The action takes place over many years, but mostly in the art boom of the late 1990s when there was no way to not make money by procuring and selling. A young artist could make a piece of art one day, put it in a gallery the next and have enough money to live on for a year by the end of the weekend. Throughout the book there is the discussion of the modern masters versus the new kids of contemporary and minimalist art, and just what art is and what makes it valuable, whether it's time and distance or hype and youth.
It's really a fascinating book in that respect. Martin knows his shit when it comes to art (good and bad) and how it moves around the globe and in and out of fashion and possession. That knowledge became a main reason for me to read and practically study it.
Martin also knows people and relationships, it's what makes something like The Pleasure of My Company so very good. And his new one is good in that respect as well, but maybe not quite as good. Or perhaps it's the fact that there really isn't a character here to feel empathetic towards. The one character I found myself rooting for was the one I expected to like the least when he first entered the story.
The book is written in an interesting way because there is a first person narrative, but that narrator, Daniel Chester French Franks, is not present for most of what goes on. So there will be a chapter with two characters who are not the narrator and then in the following chapter, the narrator will say that he had lunch with Lacey Yeager and she relayed all of the details of the previous chapter. At the end of Chapter 1, in fact, Daniel intriguingly explains:
I will tell you her story from my own recollections, from conversations I conducted with those around her, and, alas, from gossip: thank God the page is not a courtroom. If you occasionally wonder how I know about some of the events I describe in this book, I don't. I have found that - just as in real life - imagination sometimes has to stand in for experience.
The collectors in An Object of Beauty of strange, eccentric creatures. I've been interested in collectors lately as I've also recently read The Man Who Loved Books Too Much: The True Story of a Thief, a Detective, and a World of Literary Obsession by Allison Hoover Bartlett. It's the true story of John Gilkey, a rare book thief who became infamous and something of a celebrity in that world of rare book collecting in the 1980s. Bartlett probes that world and gets into the heads of collectors, of why they do it. It's a near-obsessive compunction they have to own a book or an author.

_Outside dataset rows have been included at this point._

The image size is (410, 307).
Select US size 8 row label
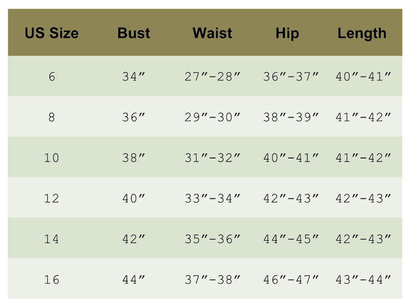[52, 118]
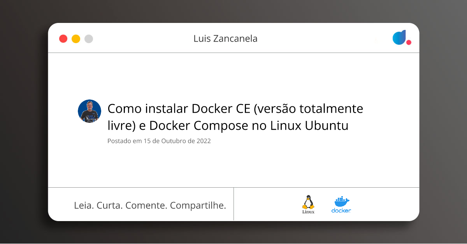
Task: Click the word "Curta." in the footer
Action: point(109,205)
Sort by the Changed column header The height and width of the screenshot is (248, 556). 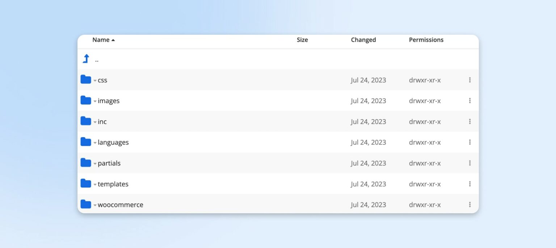click(363, 40)
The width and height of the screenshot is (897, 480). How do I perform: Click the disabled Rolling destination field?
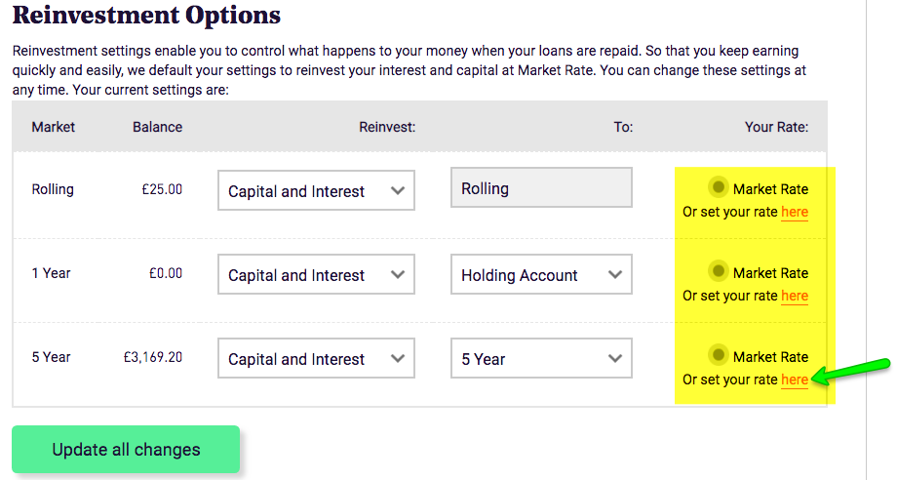[541, 188]
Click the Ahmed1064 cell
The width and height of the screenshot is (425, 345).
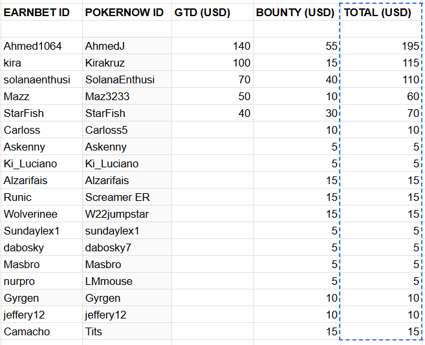40,46
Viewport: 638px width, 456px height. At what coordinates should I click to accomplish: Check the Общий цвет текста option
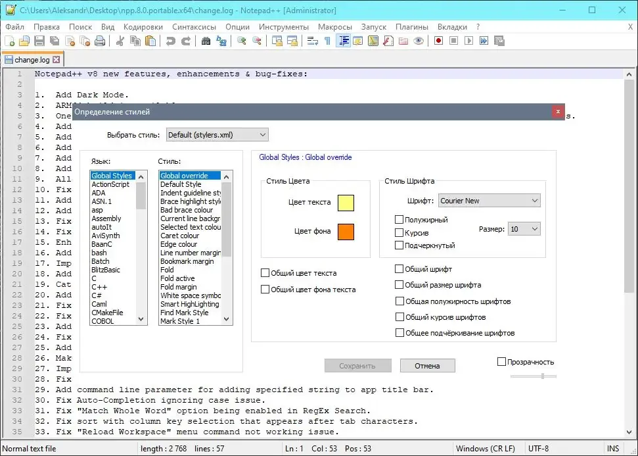click(265, 273)
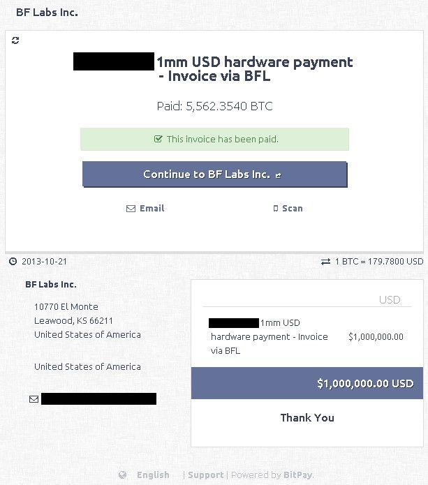The image size is (428, 485).
Task: Open the Support link in the footer
Action: click(206, 475)
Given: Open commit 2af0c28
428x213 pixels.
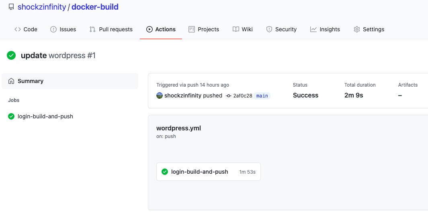Looking at the screenshot, I should [242, 96].
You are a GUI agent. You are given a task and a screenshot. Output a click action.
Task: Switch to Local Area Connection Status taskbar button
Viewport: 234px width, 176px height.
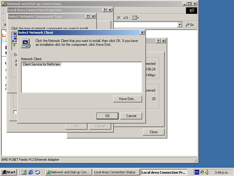coord(116,172)
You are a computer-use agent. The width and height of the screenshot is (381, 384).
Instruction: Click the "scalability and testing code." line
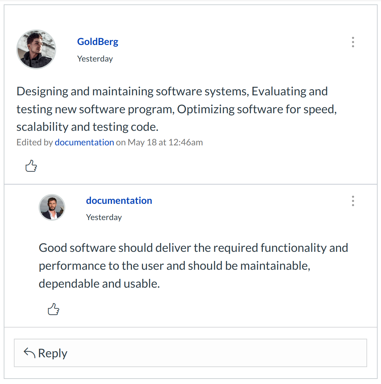[x=87, y=127]
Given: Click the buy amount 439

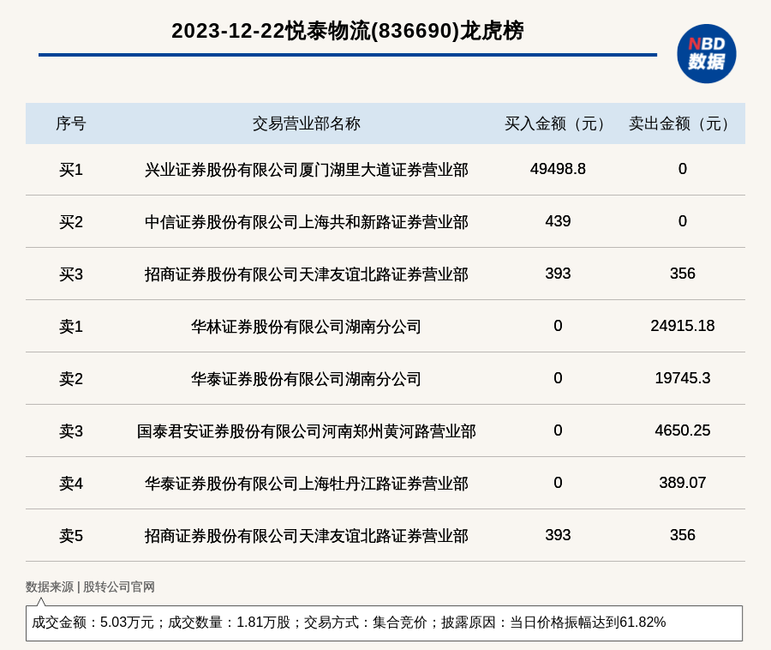Looking at the screenshot, I should pos(558,221).
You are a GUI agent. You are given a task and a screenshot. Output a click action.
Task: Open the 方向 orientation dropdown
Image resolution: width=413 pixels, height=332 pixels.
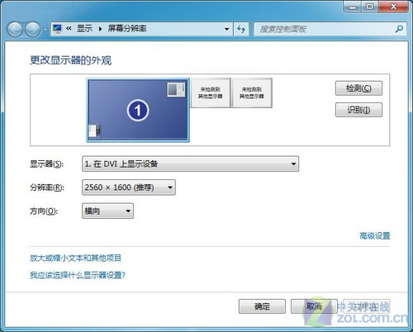(x=107, y=211)
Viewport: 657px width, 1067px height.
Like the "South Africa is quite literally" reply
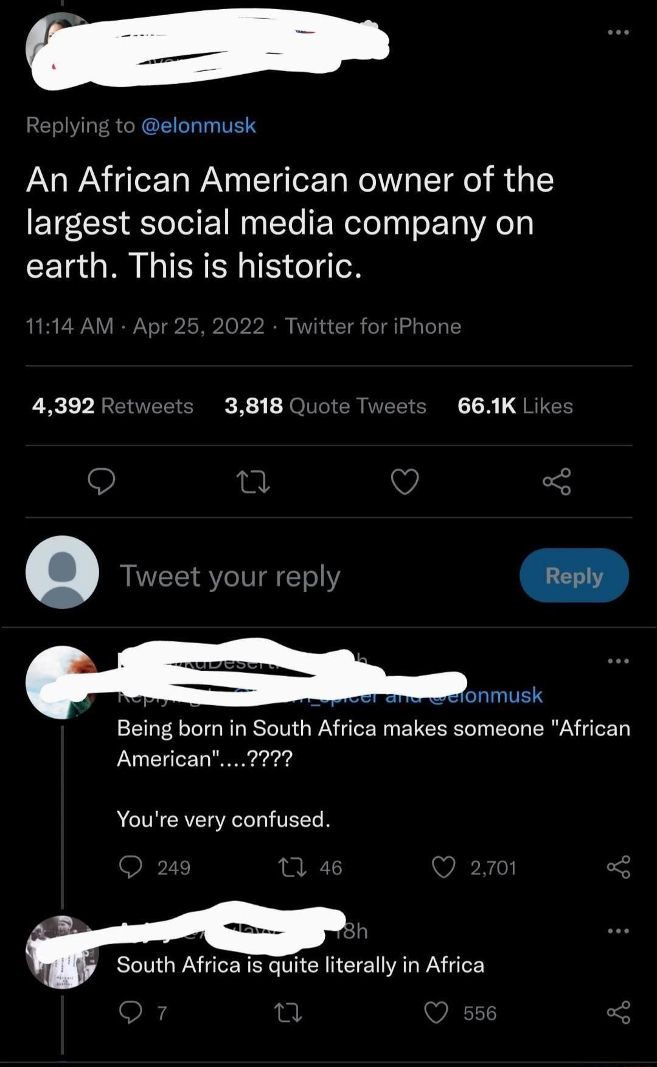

my sister, Elizabeth, she suggested I watch Herb & Dorothy, a documentary about a couple in New York who, although one a civil servant and the other a librarian, managed to amass one of the largest and most important collections of contemporary and minimalist art anywhere. I streamed it immediately on NetFlix and was fascinated by these two people. They live in a tiny, rent-controlled apartment in Manhattan and have, for years, simply bought what and who they liked. And I think that was the key for them, they got to know the artists and admired them, and the artists seem to feel the same for them. Herb and Dorothy Vogel eventually donated all of their pieces to the National Gallery in Washington, D.C. It took five moving trucks to move all 4,000+ pieces from New York.
I think I can see it. I wouldn't collect just anything, no snow globes or Hummel figurines, but certainly rare books or artwork. The case is made in Bartlett's book that a first edition brings the collector only a step or two away from the author. It's that game of degrees of separation. I think a painting or drawing is an even narrower gap. When you hold a painting, you're looking at something the artist touched, something actually handled and worried over by that person.
I have a lot of books, and I have a few paintings, but now I'm thinking that maybe I need some more.